“Why did Jesus have to die?”: This Easter, use these videos to talk to your kids about Christ and the cross
by Christine Leow // April 6, 2023, 12:35 am
Esther and Elvin Foong, with their children Nathan and Phoebe. The Foongs, who founded The Treasure Box SG, encourage their children to ask questions about their faith. Out of that came a new video series called "I Have A Question". All photos courtesy of the Foongs.
The questions run the gamut.
Some are downright charming: Why do we close our eyes, clasp our hands and bow our heads when we pray? If Jesus is coming back again, why do I have to go to school?
“We want to make sure ‘sparks’ of doubt can be extinguished before they rage out of control.”
Some are questions everyone has asked before: Where is God? Why can’t I see Him?
Some touch on deep apologetic issues: If God is full of love, how can He send people to hell? How do we know that the Bible is true?
All of them come from children.
This is part of a new series started by The Treasure Box SG (TTB) called I Have A Question and it makes for great conversation starters for families during the Easter break when there is plenty of time and Christ is already the topic of the day.
“We hope that this series will be able to spark faith discussions at home. Parents can start with watching the weekly video together and having a conversation,” said Esther, who co-founded TTB with husband Elvin Foong.
Ask and we will answer
It started with their own children, Nathan, 12, and Phoebe, 10, who had “a million and one questions all the time” about God, Jesus and their faith.
The Foongs have always encouraged their children to have a healthy curiosity about Christianity.
Said Esther: “The best ‘doubt extinguisher’ is the good discipline of finding the answers to our doubts, especially when these questions may balloon into doubts that shake our faith.
“Just like a tiny spark can set off a giant forest fire, we want to make sure these ‘sparks’ of doubt can be extinguished before they rage out of control.”
But as they interacted with children while running programmes for churches, they realised that theirs were not the only children who had questions.
Said Elvin: “Kids do have questions. They wonder about the state of the world, and the apparent disconnect between God’s goodness and power, and why bad things still happen.
“They’re also especially interested in what happens after we die, especially when loved ones such as grandparents pass on.
“The best ‘doubt extinguisher’ is the good discipline of finding the answers to our doubts.”
“We realised how important it is to give kids space to ask questions so that they can find answers, though imperfect, to truly grow in authentic faith, so that they know and understand why they believe what they believe rather than just regurgitating what their parents or pastors say.”
Added Esther: “I’m learning from these young ones that if I want to know someone better, I should ask and find out more.

• [Supplied data]
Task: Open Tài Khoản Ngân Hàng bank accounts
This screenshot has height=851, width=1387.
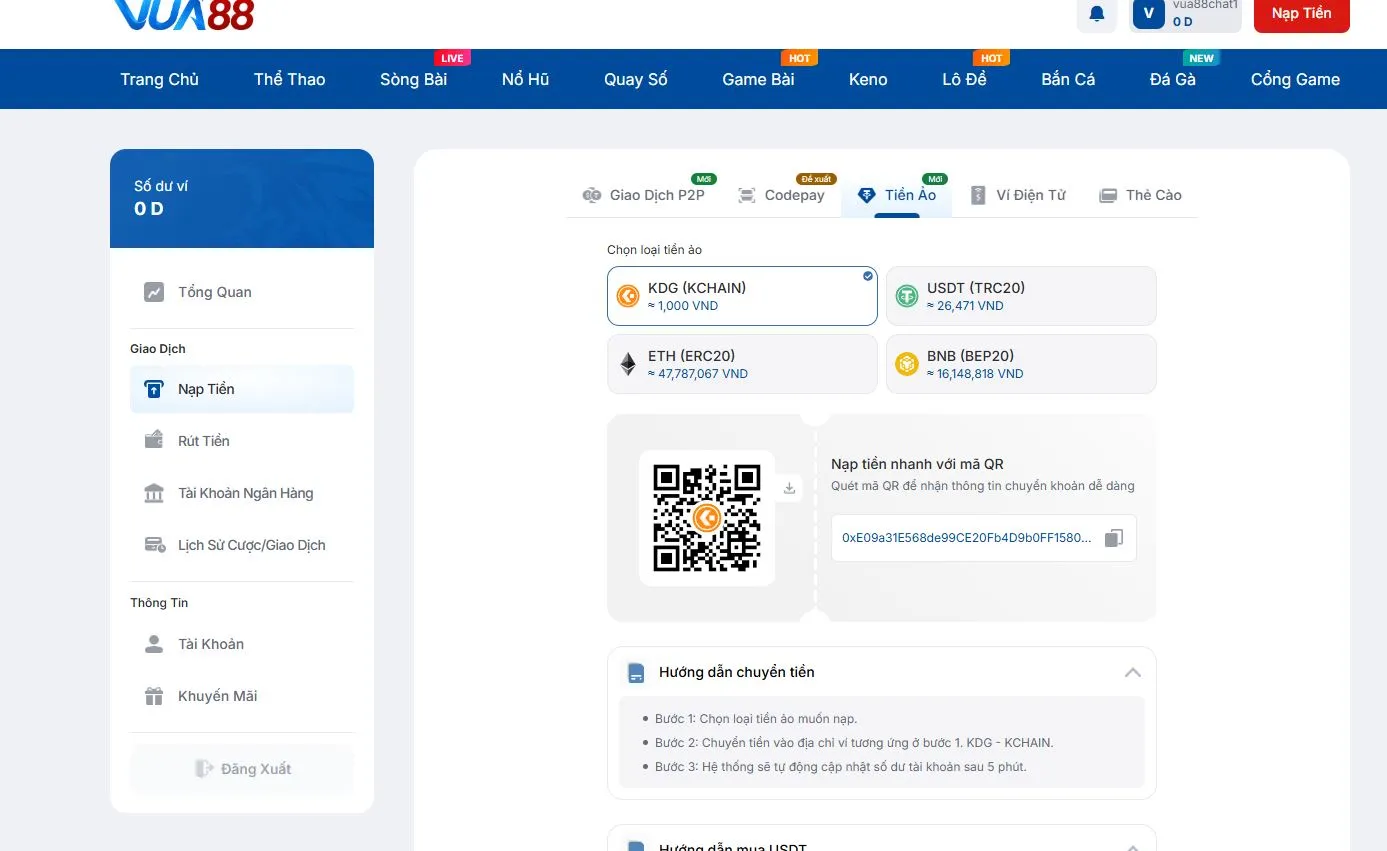Action: coord(245,493)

• [Required work]
• 1. Answer these questions using the article about the I Have A Question series.
(a) How old are Nathan and Phoebe?
(b) Who co-founded The Treasure Box SG with Esther?
(c) According to Esther, what can parents start with?
• 2. List every person named in the article about the I Have A Question series.
• 3. Pick up the article about the I Have A Question series from its last sentence and write the next few sentences.
Nothing here draws on the data.

• [Written answers]
• 1.
(a) Nathan is 12 and Phoebe is 10.
(b) Her husband, Elvin Foong.
(c) Watching the weekly video together and having a conversation.

• 2. Christine Leow, Esther Foong, Elvin Foong, Nathan, Phoebe

• 3.
“That innocence is untainted by others’ perspective about them when they ask questions – ‘What will others think about me?’ – or the self-doubt about their faith – ‘Does that mean I don’t trust God or have faith in Him?’
“Children go to God ‘as-is’. I find that so precious.”
Each question is tackled in a video fronted by Elvin, Esther or their mentor, David Leong, a veteran children and families educator.
Each video provides bite-size information in child-friendly vocabulary complete with analogies, animation and lots of energy. (In one video, Elvin tackles the question of God as Spirit while riding a roller coaster!)
Preparing the videos has been faith-affirming for the couple as well. One question that resonated with Elvin was: If God is full of love, why would He send people to hell?
“It was something I had trouble reconciling within myself for the longest time. Answering that question helped me see things from a radically different perspective that has greatly strengthened my faith.
“We need a strong faith that stands up under scrutiny, that is defensible, a faith that is rational and grounded.”
“God doesn’t send anyone to hell. Our own sin condemns us. But precisely because God is love, He offers a way out via Jesus’s perfect sacrifice.
“I realise that there are many things that I take for granted. Certain aspects of what I simply believe and how I behave had no real intellectual ‘legs’ to stand on, like a house of cards.
“I was always taught that faith is to just trust in the absence of evidence. But I’ve found that this is actually dangerous. We need a strong faith that stands up under scrutiny, that is defensible, a faith that is rational and grounded.”
Studying at Singapore Bible College has helped Elvin as well because it has given him the opportunity to wrestle with the same questions and discuss them with his lecturers and classmates as well as tap on resources there.
Growing the next generation
The videos are meant to be resources for the family.
Said Esther: “We cannot assume that parents should and are ready to answer questions when their children approach them.
“By offering these topics and content, we hope that parents can feel more equipped and confident to have faith discussions at home, together as a family.”
The Foongs also hope the videos can demonstrate to parents how content can be presented in a way children can understand – in short, clear language with relatable scenarios and examples.
Said Elvin: “When it comes to faith, it’s important that children are Christ-followers, not just parent-followers.
“We should put in effort to help children come to a place of authentic, personal faith.”
Watch the “I Have a Question” video series on YouTube, including the latest Easter edition: “I Have A Question: Why did Jesus have to die?”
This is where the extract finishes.